Execute a command inside a running container

docker exec -it pulsecheck sh

That’s literally 90% of what you’ll ever do with Docker.


Step 4: Understanding Volumes (Persistent Data)

By default, when you delete a container, all its data is deleted too. Volumes solve this by storing data outside the container.

# Without volume — data is lost when container is deleted
docker run -d --name datacore \
  -e POSTGRES_PASSWORD=mypassword \
  -p 5432:5432 \
  ghcr.io/irfancode/datacore:latest

# With volume — data persists even if container is deleted
docker run -d --name datacore \
  -e POSTGRES_PASSWORD=mypassword \
  -v datacore-data:/var/lib/postgresql/data \
  -p 5432:5432 \
  ghcr.io/irfancode/datacore:latest

The -v datacore-data:/var/lib/postgresql/data part means:

  • datacore-data = Name of the volume (Docker creates it automatically)
  • /var/lib/postgresql/data = Where inside the container to mount it

Step 5: Docker Compose (Running Multiple Tools)

When you have multiple containers, typing docker run commands gets tedious. Docker Compose lets you define everything in a file.

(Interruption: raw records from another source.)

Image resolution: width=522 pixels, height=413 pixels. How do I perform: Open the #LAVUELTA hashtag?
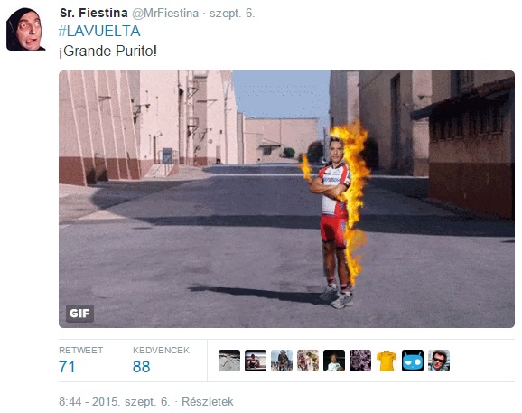click(x=99, y=32)
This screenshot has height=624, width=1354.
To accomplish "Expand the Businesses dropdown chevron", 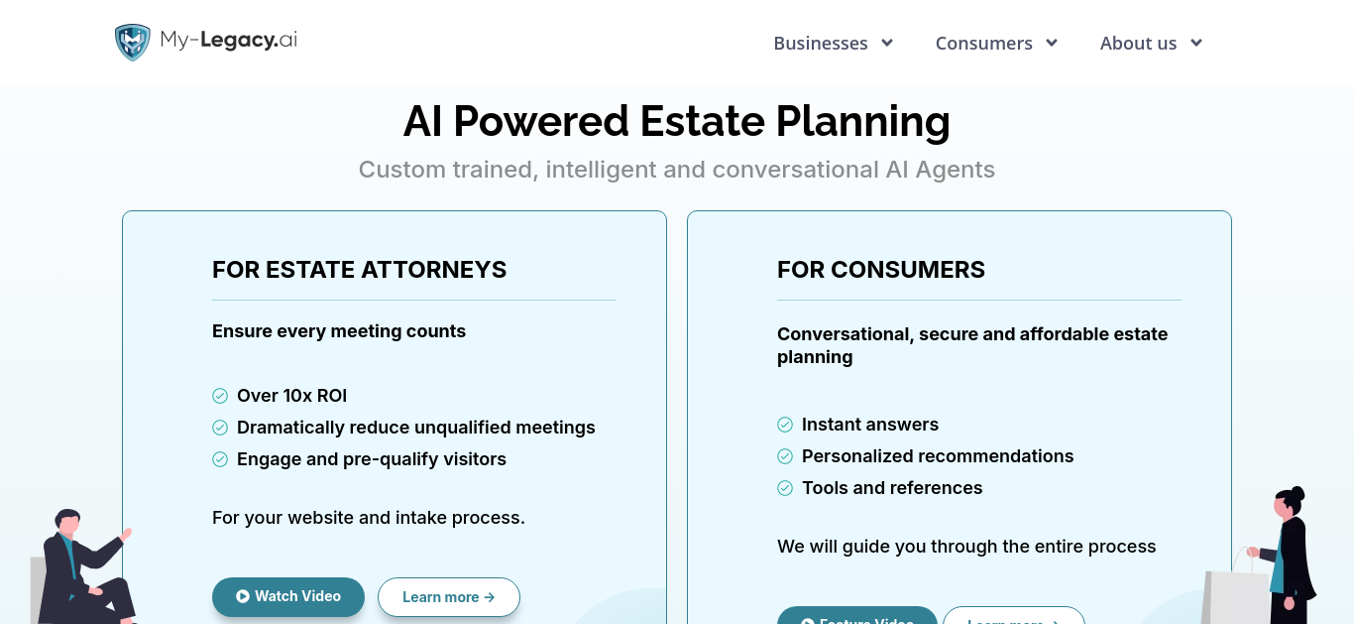I will 887,43.
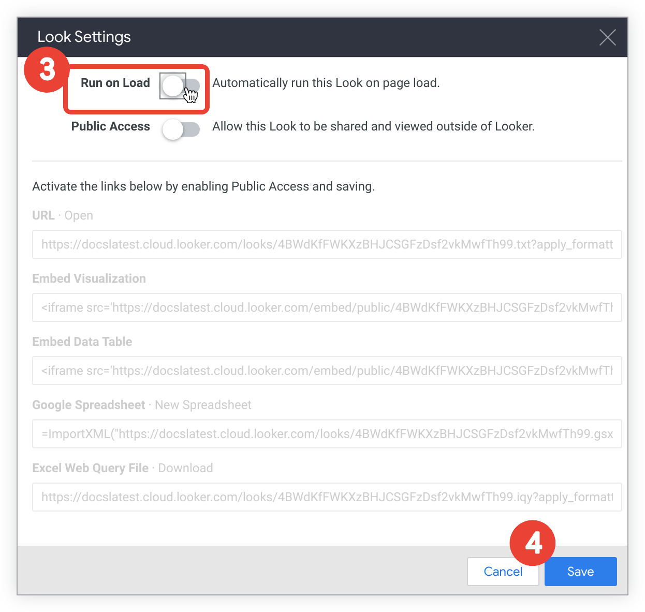Screen dimensions: 645x612
Task: Enable the Public Access switch
Action: point(180,129)
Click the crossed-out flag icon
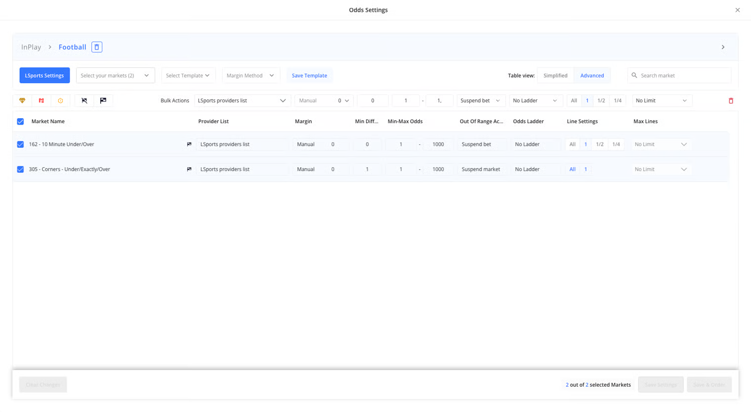Image resolution: width=751 pixels, height=412 pixels. pyautogui.click(x=84, y=100)
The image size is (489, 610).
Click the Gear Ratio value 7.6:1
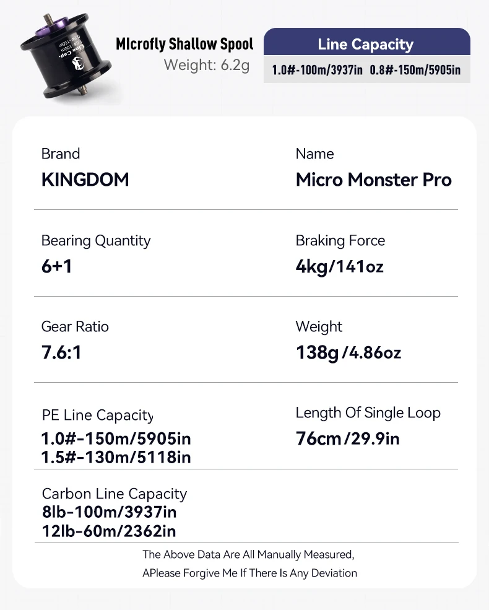click(x=62, y=352)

Create a file called docker-compose.yml:

services:
  monitoring:
    image: ghcr.io/irfancode/pulsecheck:latest
    ports:
      - "8080:8080"

  database:
    image: ghcr.io/irfancode/datacore:latest
    environment:
      - POSTGRES_PASSWORD=mypassword
    volumes:
      - db-data:/var/lib/postgresql/data
    ports:
      - "5432:5432"

  cache:
    image: ghcr.io/irfancode/cachebox:latest
    volumes:
      - cache-data:/data
    ports:
      - "6379:6379"
      - "8081:8080"

volumes:
  db-data:
  cache-data:

Then run:

docker compose up -d

All three containers start. To stop them all:

docker compose down

If you’re new to all this, start here:

# 1. System monitoring
docker run -d --name pulsecheck -p 8080:8080 \
  ghcr.io/irfancode/pulsecheck:latest

# 2. Database (if you need one)
docker run -d --name datacore \
  -e POSTGRES_PASSWORD=changeme \
  -v datacore-data:/var/lib/postgresql/data \
  -p 5432:5432 \
  ghcr.io/irfancode/datacore:latest

# 3. Cache (if you need one)
docker run -d --name cachebox \
  -v cachebox-data:/data \
  -p 6379:6379 -p 8081:8080 \
  ghcr.io/irfancode/cachebox:latest

Dashboards:

  • http://localhost:8080 — System health
  • http://localhost:8081 — Redis management

Troubleshooting

“Port already in use”

Something else is using that port. Either stop the other service or use a different port:

docker run -d --name pulsecheck -p 9090:8080 ...

Then access at http://localhost:9090

“Container won’t start”

Check the logs:

docker logs pulsecheck

“How do I update?”

docker stop pulsecheck
docker rm pulsecheck
docker pull ghcr.io/irfancode/pulsecheck:latest
docker run -d --name pulsecheck -p 8080:8080 ghcr.io/irfancode/pulsecheck:latest

“How do I see what’s using disk space?”

docker system df

That’s It

You now know enough Docker to run production infrastructure. The Docker Toolkit is designed so that every tool works with the exact patterns described above.

No Kubernetes. No Helm. No operators. Just docker run.